Zu befolgende Anweisung -
Führe den folgenden Textauszug über die Studie zur industriellen KI in China, den USA und Europa nach seinem letzten Satz fort.

In den anderen Kategorien gab es ähnliche Ergebnisse: 89 Prozent der Teilnehmer aus China bestätigten, dass ihre KI-Projekte die Funktionalität lieferten, für die sie konzipiert worden waren (DACH: 30 Prozent), und 82 Prozent gaben an, dass die KI-Projekte innerhalb des Budgets abgeschlossen wurden (DACH: 28 Prozent).

Auch bei der Einschätzung des Reifegrads der KI in den Unternehmen gab es erhebliche Unterschiede zwischen den Regionen: Während Unternehmen in der DACH-Region und Großbritannien sich als eher durchschnittlich einstuften (Stufe 2), glauben Unternehmen in den USA, dass sie auf dem Weg zur Etablierung von KI-Lösungen sind (Stufe 3). Die chinesischen Teilnehmer der Studie gingen noch einen Schritt weiter und gaben an, dass sie bei der Einführung von KI bereits weit fortgeschritten sind und sich bereits mit der Optimierung befassen (Stufe 4).

(Noch) Kein Grund zur Sorge

Wenngleich diese Ergebnisse ein besorgniserregendes Bild von Europas Status als Industrie in Bezug auf die Nutzung von industrieller KI zeichnen, besteht laut MHP noch kein Grund zur Sorge. Es werde noch lange dauern, bis man mit Sicherheit sagen könne, welche spürbaren Auswirkungen ein hoher KI-Reifegrad auf den globalen Wettbewerb und die sich verschiebende Machtdynamik zwischen den USA, China und Europa haben wird, erklären die Studienautoren. Mittel- bis langfristig werde es eine Herausforderung sein, diesen Rückstand aufzuholen, denn die Anforderungen der Unternehmen an KI-basierte Lösungen seien sehr individuell.

Abschnitt des Datensatzes -
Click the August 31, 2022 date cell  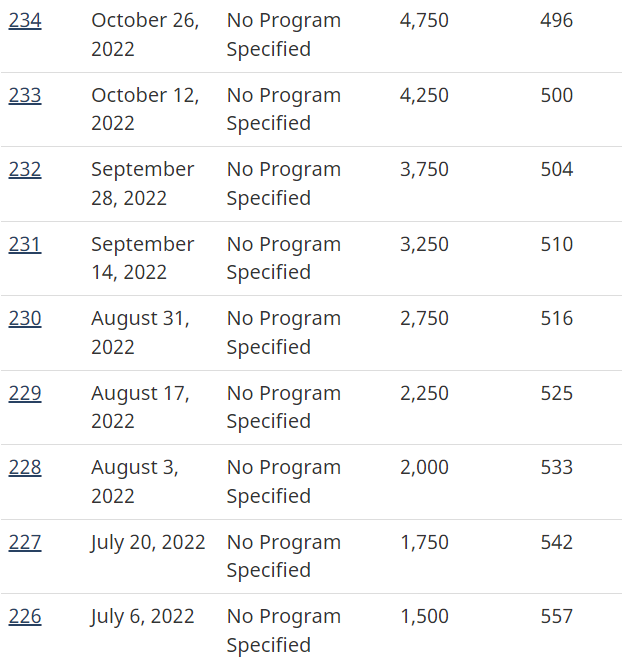coord(140,333)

Antwort -
Während einige Unternehmen bereits in bestimmten Bereichen von den Vorteilen der industriellen KI profitieren, müssen andere aufgrund ihrer individuellen Anforderungen und Anwendungsbereiche erst noch prüfen, wie viel Mehrwert ihnen die industrielle KI bietet. Den Umfrageergebnissen zufolge scheinen die meisten Unternehmen in den USA und China diese Hürde bereits überwunden zu haben.

Die Erfüllung individueller Anforderungen ist jedoch nicht der einzige Faktor, der sich auf die positive Bewertung des KI-Reifegrads und die Verbreitung von KI-basierten Lösungen auswirkt - auch politische Anreize und Maßnahmen spielen eine Rolle. Hier verweist MHP vor allem auf Chinas Entwicklungsplan für die neue Generation der künstlichen Intelligenz (AIDP) von 2017. Dieser hat das Ziel, China bis 2030 zum weltweit führenden Innovationszentrum für KI zu machen. In den USA wiederum erhalten Unternehmen mit dem Inflation Reduction Act (IRA) aus dem Jahr 2022 auch einen politischen Anreiz, ein positives Umfeld für die KI-Forschung und -Entwicklung zu schaffen.

Diese Initiativen haben die digitale Transformation beschleunigt, aber mehr noch, sie haben sich auch als treibende Kraft für die erfolgreiche Integration von KI-Projekten in diesen Regionen erwiesen. Dies hat das Vertrauen der Unternehmen in ihre KI-Fähigkeiten gestärkt und ihre Bereitschaft erhöht, Risiken einzugehen und im Bereich der industriellen KI zu experimentieren.

Europäische Unternehmen neigten hingegen dazu, strategisch weniger nuanciert vorzugehen und konzentrierten sich zu sehr auf die wirtschaftliche Machbarkeit und Kosteneffizienz - möglicherweise auf Kosten des Innovationspotenzials, so die Studienautoren.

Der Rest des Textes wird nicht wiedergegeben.